Department of Computer Science, Texas A&M University, College Station, TX, United States of America.
Laboratory of Host-Pathogen Biology, The Rockefeller University, New York, NY, United States of America.
PLoS One. 2021 Oct 1;16(10):e0257911. doi: 10.1371/journal.pone.0257911. eCollection 2021.
Chemical-genetics (C-G) experiments can be used to identify interactions between inhibitory compounds and bacterial genes, potentially revealing the targets of drugs, or other functionally interacting genes and pathways. C-G experiments involve constructing a library of hypomorphic strains with essential genes that can be knocked-down, treating it with an inhibitory compound, and using high-throughput sequencing to quantify changes in relative abundance of individual mutants. The hypothesis is that, if the target of a drug or other genes in the same pathway are present in the library, such genes will display an excessive fitness defect due to the synergy between the dual stresses of protein depletion and antibiotic exposure. While assays at a single drug concentration are susceptible to noise and can yield false-positive interactions, improved detection can be achieved by requiring that the synergy between gene and drug be concentration-dependent. We present a novel statistical method based on Linear Mixed Models, called CGA-LMM, for analyzing C-G data. The approach is designed to capture the dependence of the abundance of each gene in the hypomorph library on increasing concentrations of drug through slope coefficients. To determine which genes represent candidate interactions, CGA-LMM uses a conservative population-based approach in which genes with negative slopes are considered significant only if they are outliers with respect to the rest of the population (assuming that most genes in the library do not interact with a given inhibitor). We applied the method to analyze 3 independent hypomorph libraries of M. tuberculosis for interactions with antibiotics with anti-tubercular activity, and we identify known target genes or expected interactions for 7 out of 9 drugs where relevant interacting genes are known.
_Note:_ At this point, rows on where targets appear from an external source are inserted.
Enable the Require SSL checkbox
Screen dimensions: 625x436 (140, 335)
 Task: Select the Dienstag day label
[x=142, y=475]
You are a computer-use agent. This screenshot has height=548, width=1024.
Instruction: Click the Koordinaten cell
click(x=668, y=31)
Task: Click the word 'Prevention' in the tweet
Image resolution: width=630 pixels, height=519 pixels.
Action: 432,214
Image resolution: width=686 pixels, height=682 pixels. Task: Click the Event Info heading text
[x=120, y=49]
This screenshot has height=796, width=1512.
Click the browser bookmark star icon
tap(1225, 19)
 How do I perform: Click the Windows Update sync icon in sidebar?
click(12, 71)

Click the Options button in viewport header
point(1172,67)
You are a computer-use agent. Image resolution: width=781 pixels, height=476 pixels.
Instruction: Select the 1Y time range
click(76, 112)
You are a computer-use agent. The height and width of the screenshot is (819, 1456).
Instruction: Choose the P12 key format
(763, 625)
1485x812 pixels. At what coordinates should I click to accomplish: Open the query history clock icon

化学遗传学(C-G)实验可用于鉴定抑制性化合物与细菌基因之间的相互作用,从而可能揭示药物的靶标或其他具有功能相互作用的基因和途径。C-G 实验涉及构建一个具有必需基因的弱表型菌株文库,这些基因可以被敲低,用抑制性化合物处理,然后使用高通量测序来定量个体突变体相对丰度的变化。假设如果药物的靶标或同一途径中的其他基因存在于文库中,由于蛋白耗竭和抗生素暴露的双重压力协同作用,这些基因将表现出过度的适应性缺陷。虽然在单一药物浓度下进行的测定容易受到噪声的影响,并可能产生假阳性相互作用,但通过要求基因与药物之间的协同作用与浓度相关,可以提高检测效果。我们提出了一种基于线性混合模型的新统计方法,称为 CGA-LMM,用于分析 C-G 数据。该方法旨在通过斜率系数捕获弱表型文库中每个基因的丰度对药物浓度增加的依赖性。为了确定哪些基因代表候选相互作用,CGA-LMM 使用了一种保守的基于群体的方法,其中具有负斜率的基因只有在相对于群体其他部分(假设文库中的大多数基因与给定抑制剂不相互作用)是异常值时才被认为是显著的。我们应用该方法分析了 3 个独立的结核分枝杆菌弱表型文库与具有抗结核活性的抗生素的相互作用,我们确定了 9 种药物中的 7 种已知靶标基因或预期相互作用,其中 7 种药物是已知的相关相互作用基因。